> [YOUR OBJECTIVE]: Check every line of the material below, and show those that contain "Given".

> [DATA SHOWN]:
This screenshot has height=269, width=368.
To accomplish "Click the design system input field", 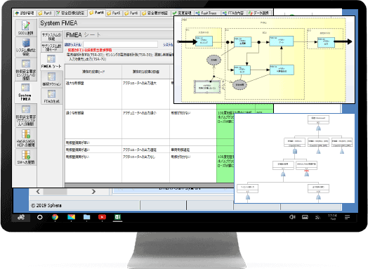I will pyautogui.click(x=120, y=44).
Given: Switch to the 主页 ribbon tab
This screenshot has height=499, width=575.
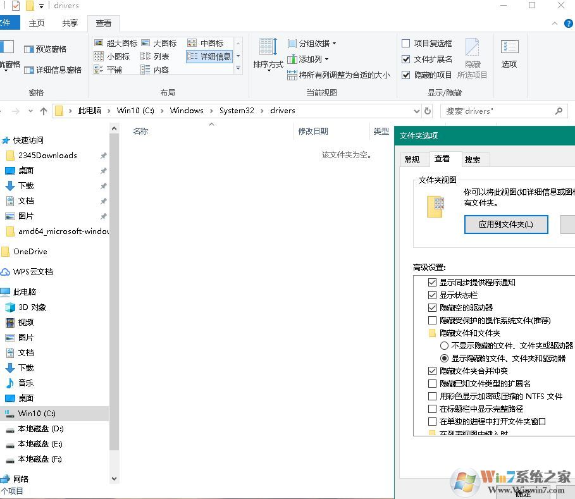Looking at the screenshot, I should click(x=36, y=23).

...

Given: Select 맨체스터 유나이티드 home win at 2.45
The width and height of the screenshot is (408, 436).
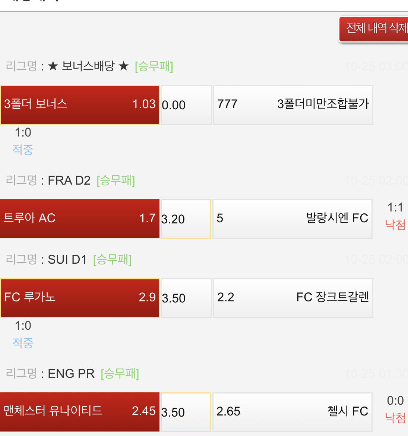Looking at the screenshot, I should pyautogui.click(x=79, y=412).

> [RESPONSE]:
Given: Switch to the 主页 ribbon tab
Given: Select 맨체스터 유나이티드 home win at 2.45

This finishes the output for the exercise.